Jon Gruden says he isn't overpaid, but Tom Cruise is. That may be, but Cruise's work comes with a profit. Can Gruden say that since 2003?

-- Goodnight, John McCain. You were a fine man.

-- If the French Open wanted to ban a catsuit, why didn't they ban Halle Berry from wearing one before that awful movie?

-- Quick question: Who is the most dispicible football coach in history? Bear Bryant for the Junction Boys? Woody Hayes for slapping a player? Ron Meyer for the SMU scandal? Or Urban Meyer, because, well, he's Urban Meyer.

-- Things I don't understand, Vol. I: Why some fanboys still have crushes on Tonya Harding. They should have a contest, and the guy who says he loves Tonya the most should get her.

-- Second prize is Hope Solo.

-- I was amused that the Beverly Hills hotel restaurant charged Justin Verlander $1 million for lunch. But his tab also included $42 for a McCarthy salad and $30 for a pancake. What? IHOP was closed?

-- Did you see where Barbra Streisand had her dog cloned twice? Why can't they do that with Tom Brady?

-- Get this: The Browns, 1-31, have better odds to make the Super Bowl than the Bucs, the Jets, the Colts, the Bears, the Bengals, the Cardinals and the Dolphins. In some places, they have better odds than the Chiefs, Falcons and Jaguars. Who's setting these odds? Jim Brown?

-- Question: If UCF loses a game this season, will the Orlando Sentinel report it?

- CBSsports.com lists 10 NFL uniforms that should come back. Sadly, they mention the Bucs. I'm not a fan of the new unis, either, but a winking pirate with a knife through its skull and disco orange does nothing for me.

-- Lee Corso picks Wisconsin to win the national title, surviving a playoff with Clemson, Washington and Georgia. The Badgers? We don't need no stinking badgers.

-- Speaking of Meyer, he now ranks with the worst apologies of all time. The room of Lance Armstrong, Tiger Woods, Mike Tyson, Marion Jones, Pete Rose, Kobe Bryant, Alex Rodriguez and Michael Vick raise a glass and shout a hearty "oops."

-- Raiders' coach Jon Gruden says he's not sure he has his backup quarterback on the roster. Rest assured, he'll find someone who looks spiffy every time his starter throws an incompletion.

-- I, for one, will miss Jemele Hill if the reports are right about her ouster from ESPN. My old friend was contoversial, but she made you pay attention.

-- Desmond Howard, who went to Michigan, picks Michigan. Which is kind of like Butch Cassidy picking the Hole in the Wall gang. Howard also has Alabama, Clemson and West Virginia making the playoffs.

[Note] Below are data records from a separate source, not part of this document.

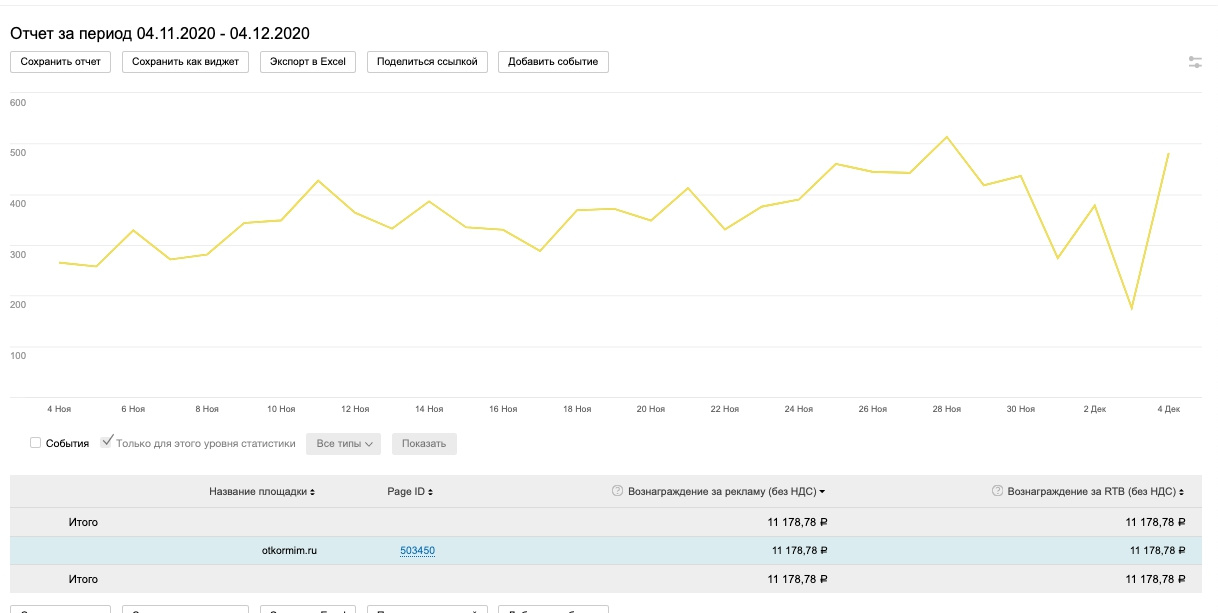Screen dimensions: 1218x613
Task: Click Сохранить как виджет button
Action: [185, 62]
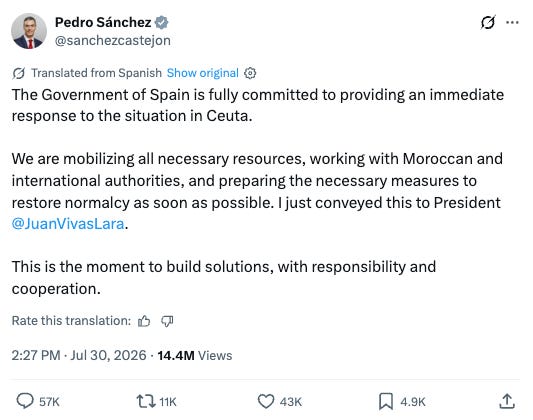This screenshot has height=420, width=533.
Task: Click the reply icon with 57K
Action: (25, 401)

-- Richie Incognito wanted to remove his deceased father's head. It's late, but isn't every day Father's Day? Come to think of it, that tie wasn't a bad choice.

-- It's good that Adrian Peterson averaged 5.1 yards a carry in a preseason game. But don't get too giddy over a 32-year-old back who doesn't catch, doesn't block and doesn't play on special teams.

-- It's news that the Browns offered wide receiver Dez Bryant less than $5 million a year? How much would you pay for an unemployed receiver who was thrown away by his last team?